### Exercise instructions
Return every one of the following lines unchanged, covering all of the entries.
..............................
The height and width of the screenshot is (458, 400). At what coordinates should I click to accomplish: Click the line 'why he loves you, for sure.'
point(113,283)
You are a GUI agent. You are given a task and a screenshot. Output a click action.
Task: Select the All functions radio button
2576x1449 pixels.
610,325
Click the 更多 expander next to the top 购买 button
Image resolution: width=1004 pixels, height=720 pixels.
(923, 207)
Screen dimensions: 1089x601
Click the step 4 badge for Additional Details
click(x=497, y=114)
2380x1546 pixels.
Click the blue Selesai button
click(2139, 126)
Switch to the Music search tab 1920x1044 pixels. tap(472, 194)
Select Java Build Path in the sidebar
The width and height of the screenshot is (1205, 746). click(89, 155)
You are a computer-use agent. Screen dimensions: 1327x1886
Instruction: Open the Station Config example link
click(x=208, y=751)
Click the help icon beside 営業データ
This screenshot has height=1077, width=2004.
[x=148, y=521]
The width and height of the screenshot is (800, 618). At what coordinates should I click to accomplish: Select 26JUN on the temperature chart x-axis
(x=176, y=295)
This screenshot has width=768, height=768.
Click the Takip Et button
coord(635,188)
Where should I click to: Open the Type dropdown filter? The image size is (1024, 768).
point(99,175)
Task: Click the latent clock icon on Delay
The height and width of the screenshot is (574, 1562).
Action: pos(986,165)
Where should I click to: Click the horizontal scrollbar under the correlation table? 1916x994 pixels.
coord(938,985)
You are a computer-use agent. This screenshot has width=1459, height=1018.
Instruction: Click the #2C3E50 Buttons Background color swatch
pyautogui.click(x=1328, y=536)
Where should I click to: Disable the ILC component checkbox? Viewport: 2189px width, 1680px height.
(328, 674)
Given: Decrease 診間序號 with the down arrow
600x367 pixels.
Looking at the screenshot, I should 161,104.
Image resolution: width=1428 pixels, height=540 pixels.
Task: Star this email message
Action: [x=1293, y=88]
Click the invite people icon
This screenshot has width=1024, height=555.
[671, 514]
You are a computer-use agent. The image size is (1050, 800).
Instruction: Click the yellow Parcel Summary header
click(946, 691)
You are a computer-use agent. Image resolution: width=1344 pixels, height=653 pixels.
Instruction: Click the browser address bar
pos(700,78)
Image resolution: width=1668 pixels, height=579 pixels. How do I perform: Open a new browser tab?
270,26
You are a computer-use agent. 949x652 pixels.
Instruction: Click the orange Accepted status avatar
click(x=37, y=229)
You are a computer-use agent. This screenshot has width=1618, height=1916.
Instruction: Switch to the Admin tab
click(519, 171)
..............................
### Task output
The height and width of the screenshot is (458, 400). At what coordinates should I click to accomplish: Click the line 'why he loves you, for sure.'
point(113,283)
You are a GUI agent. You are given a task and a screenshot. Output a click action.
Task: Select the All functions radio button
2576x1449 pixels.
610,325
Click the 更多 expander next to the top 购买 button
Image resolution: width=1004 pixels, height=720 pixels.
(923, 207)
Screen dimensions: 1089x601
Click the step 4 badge for Additional Details
click(x=497, y=114)
2380x1546 pixels.
Click the blue Selesai button
click(2139, 126)
Switch to the Music search tab 1920x1044 pixels. tap(472, 194)
Select Java Build Path in the sidebar
The width and height of the screenshot is (1205, 746). click(89, 155)
You are a computer-use agent. Screen dimensions: 1327x1886
Instruction: Open the Station Config example link
click(x=208, y=751)
Click the help icon beside 営業データ
This screenshot has height=1077, width=2004.
[x=148, y=521]
The width and height of the screenshot is (800, 618). At what coordinates should I click to accomplish: Select 26JUN on the temperature chart x-axis
(x=176, y=295)
This screenshot has width=768, height=768.
Click the Takip Et button
coord(635,188)
Where should I click to: Open the Type dropdown filter? The image size is (1024, 768).
point(99,175)
Task: Click the latent clock icon on Delay
The height and width of the screenshot is (574, 1562).
Action: pos(986,165)
Where should I click to: Click the horizontal scrollbar under the correlation table? 1916x994 pixels.
coord(938,985)
You are a computer-use agent. This screenshot has width=1459, height=1018.
Instruction: Click the #2C3E50 Buttons Background color swatch
pyautogui.click(x=1328, y=536)
Where should I click to: Disable the ILC component checkbox? Viewport: 2189px width, 1680px height.
(328, 674)
Given: Decrease 診間序號 with the down arrow
600x367 pixels.
Looking at the screenshot, I should 161,104.
Image resolution: width=1428 pixels, height=540 pixels.
Task: Star this email message
Action: [x=1293, y=88]
Click the invite people icon
This screenshot has width=1024, height=555.
[671, 514]
You are a computer-use agent. The image size is (1050, 800).
Instruction: Click the yellow Parcel Summary header
click(946, 691)
You are a computer-use agent. Image resolution: width=1344 pixels, height=653 pixels.
Instruction: Click the browser address bar
pos(700,78)
Image resolution: width=1668 pixels, height=579 pixels. How do I perform: Open a new browser tab?
270,26
You are a computer-use agent. 949x652 pixels.
Instruction: Click the orange Accepted status avatar
click(x=37, y=229)
You are a computer-use agent. This screenshot has width=1618, height=1916.
Instruction: Switch to the Admin tab
click(519, 171)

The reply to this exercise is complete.